La revue se présente comme pluridisciplinaire. Quelle place la poésie y tient-elle ?

 

Je pense qu’on peut retrouver le sens des choses par la pluridisciplinarité. Et peut-être que tout commence par le rêve et la poésie… Si on met la poésie à part, que vaut le savoir sans le rêve ? Au cœur de la revue, on a placé un cahier de poésies qui est double avec une partie thématique qui est le fil rouge annuel de la revue et une partie de poésies contemporaines que l’on a appelé « Merles Blancs ». Le premier thème que l’on a choisi en 2015, c’était l’engagement ! Pour démontrer par la poésie que l’engagement, dans l’appréhension des savoirs, est fondamental finalement pour le salut de nos âmes ! Le savoir est au cœur de ça. Pour les autres thèmes annuels, nous avons édité un cahier de poésies consacré aux poétesses de tous les temps, de Sappho à Marilyn Monroe. Ensuite, une anthologie des poètes de la Grèce puis « L’animal », « La mer », une anthologie de poésies espagnoles que l’on a appelée « Españas». Pour les autres numéros : « Passage à Bordeaux », « Correspondance entre écrivains », « La chanson française » et cette année le « X » !

 

Quant au cahier de poésies contemporaines, « Merles blancs », il rassemble aujourd’hui un peu plus de deux-cent cinquante poètes. Et nous avons décidé, depuis plusieurs années, de travailler avec d’autres revues comme Le Nouvel Athanor fondée par Jean-Luc Maxence (*) et Danny-Marc, trente années et deux très belles anthologies de poésies à cheval sur les deux siècles. Ensuite, nous avons collaboré avec une des plus vieilles revues françaises, L’Atelier de Poésies Cognac, créée dans les années 70 par la poétesse Andrée Marik. Nous avons coopéré avec Phœnix, une revue marseillaise, et dernièrement avec la revue Sigila, une revue consacrée aux secrets. La prochaine contribution sera avec les éditions de La Crypte dans les Landes. Donc, ces revues nous adressent une sélection de poètes assez conséquente, cent-cinquante à deux-cents textes.
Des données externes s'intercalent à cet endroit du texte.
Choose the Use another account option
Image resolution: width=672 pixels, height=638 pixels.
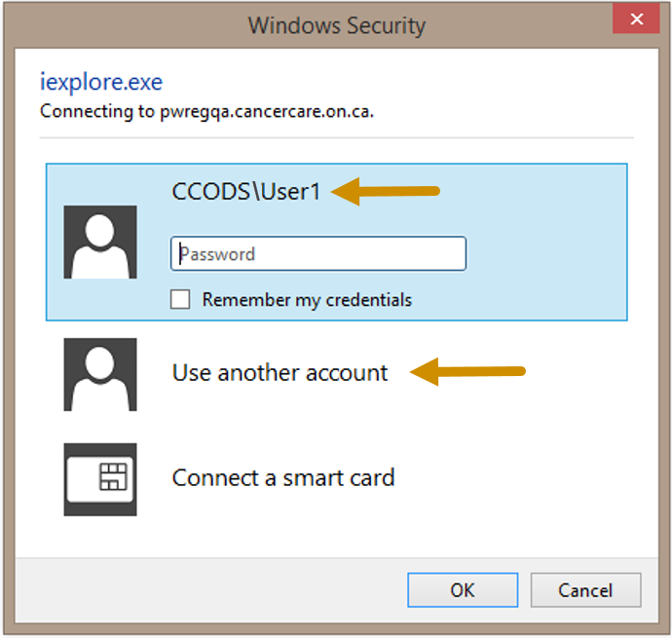coord(280,373)
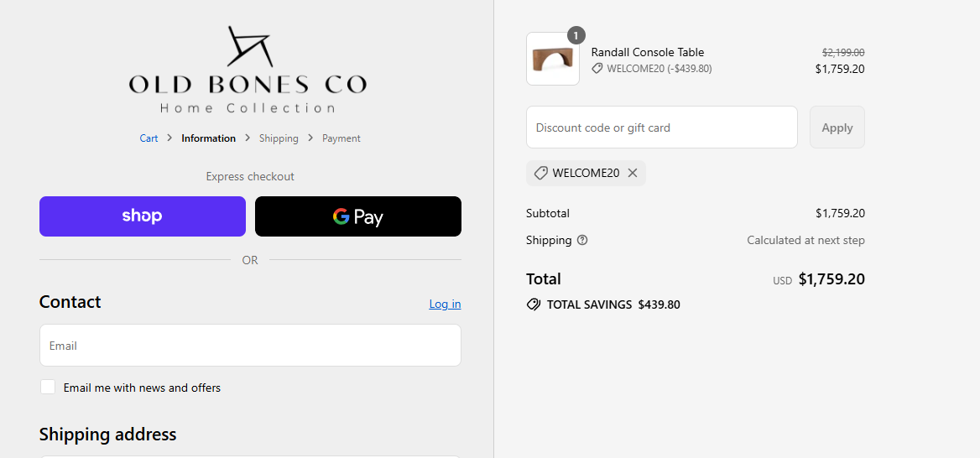Viewport: 980px width, 458px height.
Task: Pay with Google Pay express button
Action: click(x=358, y=216)
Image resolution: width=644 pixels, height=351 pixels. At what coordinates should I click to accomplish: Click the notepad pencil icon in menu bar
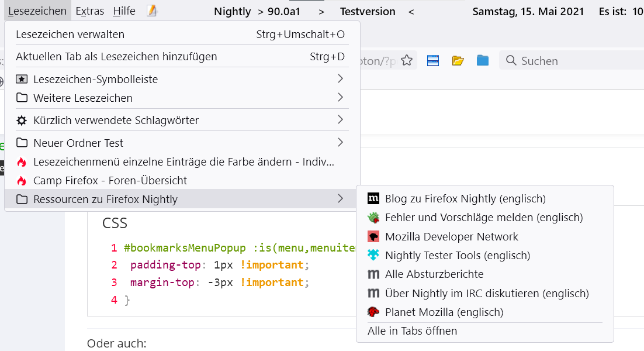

On n’en prend que vingt-cinq. On fait un best of de best of. Et ça nous permet de maintenir sur la poésie contemporaine un échange intellectuel permanent.

 

Détail de la couverture du n° de Phaéton de 2020

 

Comment trouvez-vous les auteurs des nombreux articles de la revue ?

 

Au départ, ce sont des gens qu’on est allé chercher. La revue existe depuis dix ans et commence à être connue. Maintenant on a des contributeurs spontanés. En histoire, en sociologie, en philosophie, en droit, en littérature… Ce qui est très intéressant aussi, c’est que les contributeurs sont des gens qui nous offrent leurs mystères. Finalement, ce n’est pas si loin de la poésie non plus. Et quand on a des contributions scientifiques assez rares, ce sont des gens qui ont des compétences très importantes dans leurs domaines d’activités. Je crois qu’il n’y a pas de différence de nature entre un article scientifique qui nous offre ses mystères et un poète qui nous offre ses rêves, c’est la même chose finalement.

 

Je pense à un chercheur qui s’appelle Jacques Leng, un spécialiste de la matière molle… C’est à la fois drôle et exceptionnel parce qu’il dit qu’entre la matière solide et la matière gazeuse, la matière liquide, il y a une autre matière dont on ne parle jamais. Il parle de la mayonnaise en fait mais de manière très scientifique, très sérieuse. Il a intitulé son article « L’éloge de la mollesse ». Il y a Jean-Rodolphe Vignes qui est neurochirurgien, passionné de poésie et qui a écrit un article sur Rimbaud et la synesthésie. Il décrit les modalités possibles de soins par les couleurs. Je pense aussi à Gérard Boulanger qui a été à l’initiative du procès Papon et qui a écrit la biographie de Jean Zay lorsqu’il est entré au Panthéon. On a publié également un article sur le pic du Midi. L’équipe responsable de l’observatoire veut classer la voute étoilée au patrimoine mondial de l’UNESCO. Là, on atteint des sommets puisqu’on parle des étoiles donc de Phaéton finalement. Et Phaéton (la revue) devrait être classée au patrimoine mondial de l’humanité ! Sans douter… (rires)

 

Le stand de Phaéton au Salon de la revue 2024 © Ent’revues/Lou-Andrea Gachot Coniglio

 

La revue a été créée à Bordeaux par des Bordelais. Est-elle « bordelo-bordelaise » ?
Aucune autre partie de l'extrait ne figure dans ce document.